Entah, ketika menapak langkah pada satu langkah kaki yang
bernama kuliah tergambarkan pada ruang sadarku
tentang banyak corak, pola absurd, sketsa yang sampai sekarang belum
kutemukan satu bentuk nyata sebenarnya terbentuk gambar apa dari sekian pola
abstrak itu.
Segala macam bentuk yang kuanggap abstrak itu berupa
segala system yang dipatrap di kampus. Seperti mahasiswa harus berambut
rapi, klimis, membuat makalah, masuk perkuliahan yang diabsen, haram berambut
gondrong dan celana bolong dan lain-lain. Inilah abstrak-ku itu. Dengan alasan
rasional memang dapat aku akui, bahwa kelembagaan itu mempunyai “otonomi”

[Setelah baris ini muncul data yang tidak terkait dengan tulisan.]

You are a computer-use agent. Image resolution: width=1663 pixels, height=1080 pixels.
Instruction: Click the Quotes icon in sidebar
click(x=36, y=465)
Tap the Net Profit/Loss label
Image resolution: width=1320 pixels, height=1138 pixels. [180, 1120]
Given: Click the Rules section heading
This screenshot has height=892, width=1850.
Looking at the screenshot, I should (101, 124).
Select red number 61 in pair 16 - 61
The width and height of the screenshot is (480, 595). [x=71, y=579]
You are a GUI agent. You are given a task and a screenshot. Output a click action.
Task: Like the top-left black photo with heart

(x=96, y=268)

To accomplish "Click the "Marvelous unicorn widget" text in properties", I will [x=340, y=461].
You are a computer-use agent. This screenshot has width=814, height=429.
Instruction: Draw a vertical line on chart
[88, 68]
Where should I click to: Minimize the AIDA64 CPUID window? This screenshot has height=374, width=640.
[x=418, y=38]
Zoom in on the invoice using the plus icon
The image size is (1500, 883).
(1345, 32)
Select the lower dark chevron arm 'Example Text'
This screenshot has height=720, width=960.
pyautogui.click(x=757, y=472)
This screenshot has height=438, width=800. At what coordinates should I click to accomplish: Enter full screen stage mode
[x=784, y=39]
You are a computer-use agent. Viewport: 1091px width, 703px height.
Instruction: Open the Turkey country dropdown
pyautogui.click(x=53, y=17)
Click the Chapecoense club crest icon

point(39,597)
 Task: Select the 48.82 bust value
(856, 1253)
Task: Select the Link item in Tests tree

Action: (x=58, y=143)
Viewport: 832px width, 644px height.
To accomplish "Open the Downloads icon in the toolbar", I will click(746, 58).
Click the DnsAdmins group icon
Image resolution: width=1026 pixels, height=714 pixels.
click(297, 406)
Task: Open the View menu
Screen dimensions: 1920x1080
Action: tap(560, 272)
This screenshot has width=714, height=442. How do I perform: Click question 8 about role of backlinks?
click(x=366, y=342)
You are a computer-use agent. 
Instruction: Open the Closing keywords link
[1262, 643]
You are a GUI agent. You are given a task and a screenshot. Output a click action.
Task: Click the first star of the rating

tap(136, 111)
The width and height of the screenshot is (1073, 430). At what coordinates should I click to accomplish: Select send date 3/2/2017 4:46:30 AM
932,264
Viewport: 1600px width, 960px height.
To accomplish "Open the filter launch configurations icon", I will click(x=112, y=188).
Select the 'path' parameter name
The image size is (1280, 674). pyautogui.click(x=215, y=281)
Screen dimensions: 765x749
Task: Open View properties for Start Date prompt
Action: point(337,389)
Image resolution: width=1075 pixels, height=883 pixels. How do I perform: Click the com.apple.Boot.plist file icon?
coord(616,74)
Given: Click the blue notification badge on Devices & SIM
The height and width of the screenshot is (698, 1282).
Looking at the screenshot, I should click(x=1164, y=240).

internal yang harus di manuti oleh segenap akademikanya. Jadi, siapapun
anda ketika mlebu “kandang singa” mau tak mau anda minimal harus pakewuh
dengan segala hal-hal yang berada disana terutama dengan system yang
diterapkan.
Aku merasa terhimpit disini, tak bisa kugerakkan jemari
ini tuk sekedar menulis fikiran-fikiran nakalku. Karena segala aspek
kenakalan-kenalan disebuah system selalu terpasung, terpenjara dengan hal-hal
yang dinormatif-normatifkan. Padahal penuh amoral.
Aku ini belum bisa menjadi manusia berdandan rapi, sepatu
fantovel mengkilap bak pantulan cahaya terkena sinar, belum terpatri dalam manunggaling
jiwo menjadi sosok dengan setelan jas, berdasi, apalagi beambut klimis.
Entah, aku tak tahu. Koq rasa-rasanya ingin kutelusuri
jejak kebebasan, kuterjal tembok-tembok kekakuan, kuingin tuding mereka dengan
kata-kata halus nan penuh sindir mengapa harus menuhankan setelan luar dari
pada pambukaning ati, sisi subtansi yang itu benar-benar
terpatri.
Buat apa masuk kuliah kalau hanya mencari absen, ngapain
kungkang-kungkung ngerjain tugas kuliah kalau hanya sekedar mendapat
nilai A. Bukankah ini pembodohan akal, perusakan system berfikir. Bukankah
lebih baik belajar dengan panggilan nurani, tidak dengan keterpaksaan, dan
benar-benar serius tanpa aling-aling karena absen, nilai, ataupun takut dosen.
Wahai, mengapa kau harus terpasung dengan semua itu.